Cela m’a toujours ennuyée que les garçons soient favorisés
Les frais de scolarité et de pension se montent à 570 euros par mois et les candidats doivent passer une audition éprouvante avant de se voir offrir éventuellement une place. L’école n’a pas été épargnée par les scandales de pédocriminalité dans l’Église catholique. Un rapport de 2017 a révélé que plus de 500 enfants avaient subi des agressions sexuelles ou physiques à l’institut entre 1945 et le début des années 1990. Le rapport reproche aux hauts responsables de l’Église d’avoir fermé les yeux sur les sévices. Parmi eux, Georg Ratzinger, le frère de l’ancien pape Benoît entretemps décédé, qui a dirigé la chorale de 1964 à 1994.
« Le moment était venu de commencer une nouvelle voie »
Le scandale a «probablement» contribué à une baisse des demandes d’inscription en 2016 et 2017, selon Christian Heiss, l’actuel chef des «Regensburger Domspatzen». Après avoir achevé d’importantes rénovations en 2020, l’école a en outre reçu moins de candidatures en raison de la pandémie de coronavirus. «Le moment était venu de commencer une nouvelle voie, une voie de chorale de filles», explique Christian Heiss. Au total, 33 filles ont rejoint l’école en septembre. Si elles répètent séparément des garçons, tous les autres cours sont mixtes.
Pour Jakob Bauer, 16 ans, qui en est à sa cinquième année à l’école, c’est une évolution positive. «Au début, je pensais que ça allait être un changement majeur… mais maintenant, c’est en fait plutôt normal et plutôt cool aussi.» Le plan initial prévoyait que le chœur se produise pour la première fois en 2023, mais les filles ont surpassé les attentes, se réjouit leur cheffe Elena Szuczies. Pour l’instant, l’école n’envisage pas de créer un chœur mixte, notamment parce que les filles ont leur propre son, dit-elle. «Personnellement, j’aime ce son brillant et radieux.»

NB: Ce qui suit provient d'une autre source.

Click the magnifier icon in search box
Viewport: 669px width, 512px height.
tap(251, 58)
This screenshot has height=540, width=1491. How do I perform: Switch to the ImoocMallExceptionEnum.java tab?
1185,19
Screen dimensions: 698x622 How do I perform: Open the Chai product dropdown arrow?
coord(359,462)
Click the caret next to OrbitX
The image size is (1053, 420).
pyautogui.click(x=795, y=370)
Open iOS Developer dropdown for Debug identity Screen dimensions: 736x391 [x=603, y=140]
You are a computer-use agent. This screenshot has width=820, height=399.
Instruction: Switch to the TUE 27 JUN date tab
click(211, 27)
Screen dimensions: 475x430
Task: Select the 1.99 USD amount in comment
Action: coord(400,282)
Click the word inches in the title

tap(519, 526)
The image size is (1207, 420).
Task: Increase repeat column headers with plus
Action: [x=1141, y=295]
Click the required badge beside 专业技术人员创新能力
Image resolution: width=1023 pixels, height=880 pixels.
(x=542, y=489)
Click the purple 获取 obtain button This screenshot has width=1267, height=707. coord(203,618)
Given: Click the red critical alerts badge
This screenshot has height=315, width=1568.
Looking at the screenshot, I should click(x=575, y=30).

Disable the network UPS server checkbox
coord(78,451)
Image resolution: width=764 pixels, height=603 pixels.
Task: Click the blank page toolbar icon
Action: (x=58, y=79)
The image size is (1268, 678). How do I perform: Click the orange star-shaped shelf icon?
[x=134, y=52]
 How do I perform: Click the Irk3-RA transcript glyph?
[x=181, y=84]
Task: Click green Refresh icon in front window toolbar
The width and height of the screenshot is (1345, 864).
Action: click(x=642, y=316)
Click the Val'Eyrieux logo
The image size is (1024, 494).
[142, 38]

Dans un premier temps, elles chanteront lors des messes dominicales dans la cathédrale, avec l’ambition de tutoyer les mêmes sommets que l’ensemble des «moineaux». «Les chœurs de garçons sont célèbres et ont une certaine réputation sur le plan musical», souligne Christian Heiss, espérant que la naissance du «chœur de filles», qui se cherche encore un nom à lui, participera à la promotion des chorales féminines.